Emit all the data exactly as provided.

■ ■ ■ ■ ■

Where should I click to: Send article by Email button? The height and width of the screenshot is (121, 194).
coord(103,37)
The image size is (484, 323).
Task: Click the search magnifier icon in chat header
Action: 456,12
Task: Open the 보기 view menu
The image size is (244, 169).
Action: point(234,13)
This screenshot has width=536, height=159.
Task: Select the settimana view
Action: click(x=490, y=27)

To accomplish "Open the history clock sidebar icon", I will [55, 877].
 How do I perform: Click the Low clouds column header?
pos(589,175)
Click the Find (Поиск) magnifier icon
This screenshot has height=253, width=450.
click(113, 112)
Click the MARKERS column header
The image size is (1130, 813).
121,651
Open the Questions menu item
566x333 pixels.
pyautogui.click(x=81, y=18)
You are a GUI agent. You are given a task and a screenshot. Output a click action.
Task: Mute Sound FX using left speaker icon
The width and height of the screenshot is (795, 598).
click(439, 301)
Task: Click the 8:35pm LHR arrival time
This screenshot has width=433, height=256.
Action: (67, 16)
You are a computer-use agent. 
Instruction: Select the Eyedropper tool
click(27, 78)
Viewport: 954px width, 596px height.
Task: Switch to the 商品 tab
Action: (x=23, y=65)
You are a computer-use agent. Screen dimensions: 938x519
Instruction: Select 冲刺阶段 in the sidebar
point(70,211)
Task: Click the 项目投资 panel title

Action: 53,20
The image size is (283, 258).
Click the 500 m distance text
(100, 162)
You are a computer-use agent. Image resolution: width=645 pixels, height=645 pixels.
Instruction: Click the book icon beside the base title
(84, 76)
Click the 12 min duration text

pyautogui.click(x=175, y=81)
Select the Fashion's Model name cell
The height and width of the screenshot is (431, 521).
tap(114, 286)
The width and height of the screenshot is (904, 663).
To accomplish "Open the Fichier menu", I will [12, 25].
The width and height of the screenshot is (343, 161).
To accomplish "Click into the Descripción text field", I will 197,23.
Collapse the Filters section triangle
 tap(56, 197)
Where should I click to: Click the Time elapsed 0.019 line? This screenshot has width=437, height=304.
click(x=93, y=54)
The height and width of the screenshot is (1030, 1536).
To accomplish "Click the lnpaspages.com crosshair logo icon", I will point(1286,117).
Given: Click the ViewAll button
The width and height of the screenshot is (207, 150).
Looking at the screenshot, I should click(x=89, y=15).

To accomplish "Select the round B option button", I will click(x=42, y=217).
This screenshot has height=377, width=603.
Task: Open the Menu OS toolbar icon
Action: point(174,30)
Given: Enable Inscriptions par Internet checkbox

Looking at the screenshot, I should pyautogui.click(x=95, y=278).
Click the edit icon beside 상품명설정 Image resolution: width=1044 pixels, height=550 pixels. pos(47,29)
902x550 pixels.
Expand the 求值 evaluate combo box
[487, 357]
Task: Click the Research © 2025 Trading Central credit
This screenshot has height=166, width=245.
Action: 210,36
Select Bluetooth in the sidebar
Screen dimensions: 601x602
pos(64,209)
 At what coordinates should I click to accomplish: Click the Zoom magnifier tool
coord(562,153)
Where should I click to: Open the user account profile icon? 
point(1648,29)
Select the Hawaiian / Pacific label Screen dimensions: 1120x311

■ ■ ■ ■ ■

Result of this exercise:
Where should I click to: Send article by Email button? The height and width of the screenshot is (121, 194).
coord(103,37)
The image size is (484, 323).
Task: Click the search magnifier icon in chat header
Action: 456,12
Task: Open the 보기 view menu
The image size is (244, 169).
Action: point(234,13)
This screenshot has width=536, height=159.
Task: Select the settimana view
Action: click(x=490, y=27)

To accomplish "Open the history clock sidebar icon", I will [55, 877].
 How do I perform: Click the Low clouds column header?
pos(589,175)
Click the Find (Поиск) magnifier icon
This screenshot has height=253, width=450.
click(113, 112)
Click the MARKERS column header
The image size is (1130, 813).
121,651
Open the Questions menu item
566x333 pixels.
pyautogui.click(x=81, y=18)
You are a GUI agent. You are given a task and a screenshot. Output a click action.
Task: Mute Sound FX using left speaker icon
The width and height of the screenshot is (795, 598).
click(439, 301)
Task: Click the 8:35pm LHR arrival time
This screenshot has width=433, height=256.
Action: (67, 16)
You are a computer-use agent. 
Instruction: Select the Eyedropper tool
click(27, 78)
Viewport: 954px width, 596px height.
Task: Switch to the 商品 tab
Action: (x=23, y=65)
You are a computer-use agent. Screen dimensions: 938x519
Instruction: Select 冲刺阶段 in the sidebar
point(70,211)
Task: Click the 项目投资 panel title

Action: 53,20
The image size is (283, 258).
Click the 500 m distance text
(100, 162)
You are a computer-use agent. Image resolution: width=645 pixels, height=645 pixels.
Instruction: Click the book icon beside the base title
(84, 76)
Click the 12 min duration text

pyautogui.click(x=175, y=81)
Select the Fashion's Model name cell
The height and width of the screenshot is (431, 521).
tap(114, 286)
The width and height of the screenshot is (904, 663).
To accomplish "Open the Fichier menu", I will [12, 25].
The width and height of the screenshot is (343, 161).
To accomplish "Click into the Descripción text field", I will 197,23.
Collapse the Filters section triangle
 tap(56, 197)
Where should I click to: Click the Time elapsed 0.019 line? This screenshot has width=437, height=304.
click(x=93, y=54)
The height and width of the screenshot is (1030, 1536).
To accomplish "Click the lnpaspages.com crosshair logo icon", I will point(1286,117).
Given: Click the ViewAll button
The width and height of the screenshot is (207, 150).
Looking at the screenshot, I should click(x=89, y=15).

To accomplish "Select the round B option button", I will click(x=42, y=217).
This screenshot has height=377, width=603.
Task: Open the Menu OS toolbar icon
Action: point(174,30)
Given: Enable Inscriptions par Internet checkbox

Looking at the screenshot, I should pyautogui.click(x=95, y=278).
Click the edit icon beside 상품명설정 Image resolution: width=1044 pixels, height=550 pixels. pos(47,29)
902x550 pixels.
Expand the 求值 evaluate combo box
[487, 357]
Task: Click the Research © 2025 Trading Central credit
This screenshot has height=166, width=245.
Action: 210,36
Select Bluetooth in the sidebar
Screen dimensions: 601x602
pos(64,209)
 At what coordinates should I click to accomplish: Click the Zoom magnifier tool
coord(562,153)
Where should I click to: Open the user account profile icon? 
point(1648,29)
Select the Hawaiian / Pacific label Screen dimensions: 1120x311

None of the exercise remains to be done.